Mais il est une autre dette qui n’apparaît pas dans nos comptes publics, et qui a de quoi nous inquiéter. C’est la dette privée, qui concerne à la fois les entreprises et les ménages. Elle avoisine les 150 % du PIB, bien au-delà de la dette publique – c’est colossal !

En la matière, la France a le taux d’endettement privé le plus élevé des grands pays européens. Le diagnostic est évident : nous sommes plus proches de la Grèce que de l’Allemagne, bien malheureusement.

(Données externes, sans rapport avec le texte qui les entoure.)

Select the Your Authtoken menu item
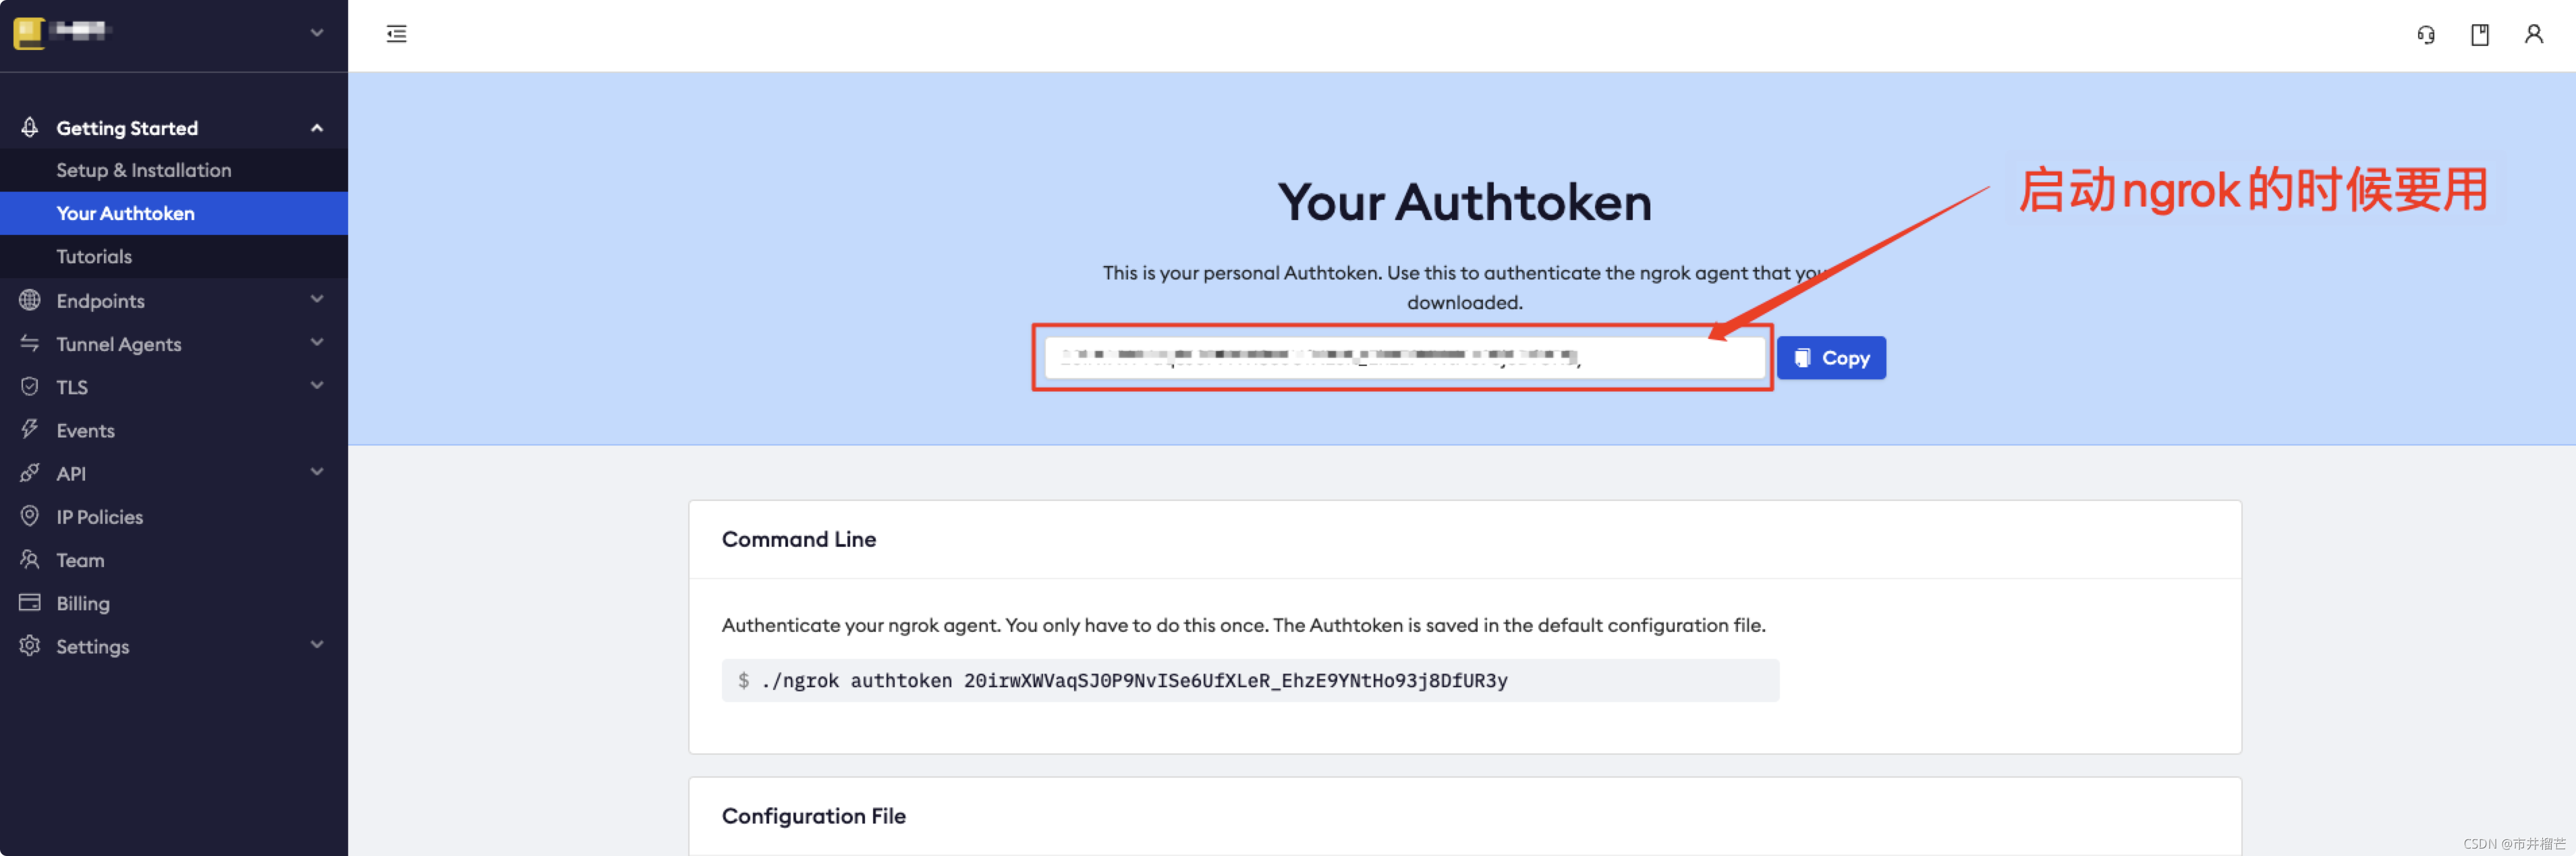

Ce ratio d’endettement privé a ses fondements. Les dispositifs d’urgence mis en œuvre pendant la crise, ainsi que le contexte de taux négatifs ont encouragé les entreprises à s’endetter massivement pour recruter et investir. Les effets positifs sont donc nombreux. Mais le risque existe que nous ayons massivement financé des entreprises, notamment dans les secteurs des nouvelles technologies, dont les valorisations ont été artificiellement gonflées.

Pour parachever ce panorama peu réjouissant, j’évoquerai la dernière facette de notre endettement, la dette climatique. C’est la plus grande urgence, celle qui menace non seulement notre pays, mais la planète entière.

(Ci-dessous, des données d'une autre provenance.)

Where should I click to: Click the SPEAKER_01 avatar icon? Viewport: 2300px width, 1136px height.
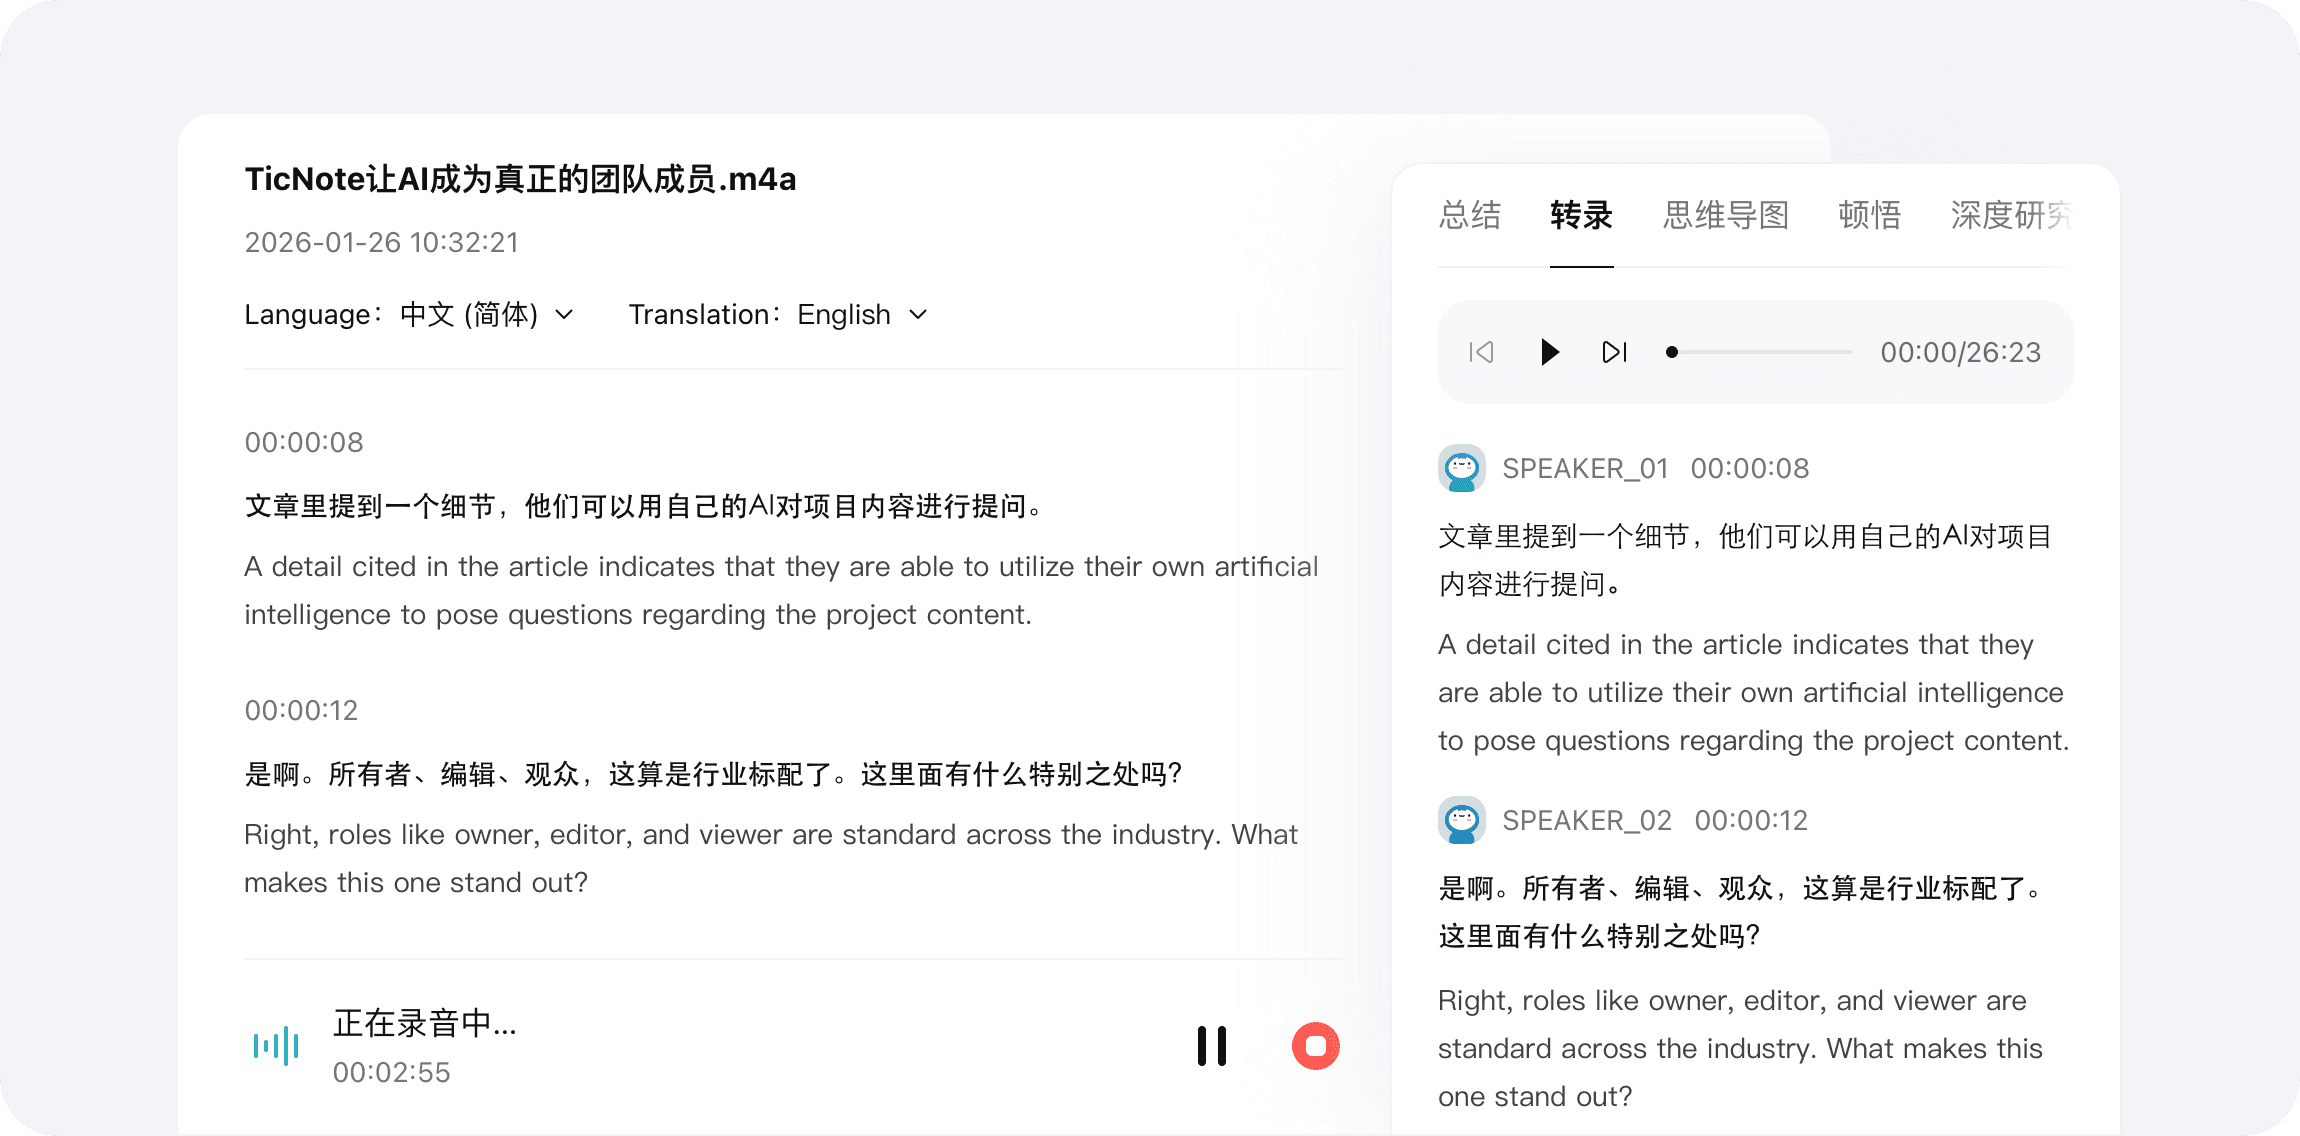[x=1462, y=468]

Cette dette n’apparaît pas plus dans nos comptes, mais elle ravage nos forêts et tarit nos ressources, en eau notamment. Or, monsieur le ministre, mes chers collègues, un pays ravagé par les flammes et en stress hydrique n’est pas gouvernable. Ce défi suppose donc des investissements massifs, dans un contexte très contraint.

L’immense défi de la transition écologique nous impose de changer non pas de logiciel, mais de système d’exploitation pour engager une stratégie ambitieuse de désendettement. Au nom du groupe Les Indépendants – République et Territoires, je vous proposerai aujourd’hui deux leviers d’action, qui s’appuient sur deux atouts français et européens.

Le premier levier, le plus opérationnel, c’est la mobilisation de l’épargne privée, qui n’a jamais été si élevée, même si on la laisse peu à peu se faire ronger par l’inflation. En mars dernier, je le rappelle, la Banque de France estimait le montant de cette épargne à 175 milliards d’euros. Ce montant est à mettre en perspective avec les 100 milliards consacrés au plan de relance, financés par la dette publique.

C’est ce levier que notre groupe avait proposé d’activer, en inscrivant, dans une proposition de loi, la création d’un livret d’épargne garantie afin de drainer cette épargne privée vers les territoires. L’objectif était de réaliser des investissements ambitieux au profit de la transition écologique et des infrastructures locales.

Le second levier, plus structurant, mais moins immédiat, c’est une meilleure valorisation des externalités positives et négatives pour mieux orienter les décisions des acteurs économiques, sous la contrainte du changement climatique.

À cet égard, j’évoquerai un sujet, dont l’actualité s’est tristement imposée dans le débat public. Il s’agit, mes chers collègues, de nos forêts. Aujourd’hui, la valeur économique et sociale de nos forêts se résume à la production de bois, comme si l’arbre n’était utile qu’une fois abattu. Cela n’est absolument pas satisfaisant.

Quand la forêt brûle, cela ne constitue pas seulement un manque à gagner, c’est un atout en moins pour la transition écologique. Je vous proposerai prochainement un dispositif pour prendre en compte les externalités positives de la forêt – puits de carbone, agent de la biodiversité et filtre à eau – et engager ainsi le changement de mode de pensée que j’appelle de mes vœux.

En conclusion, monsieur le ministre, mes chers collègues, il est urgent de réduire notre dette, qu’elle soit publique, privée ou écologique. Le programme de stabilité va dans la bonne direction. Espérons que le rythme sera tenu.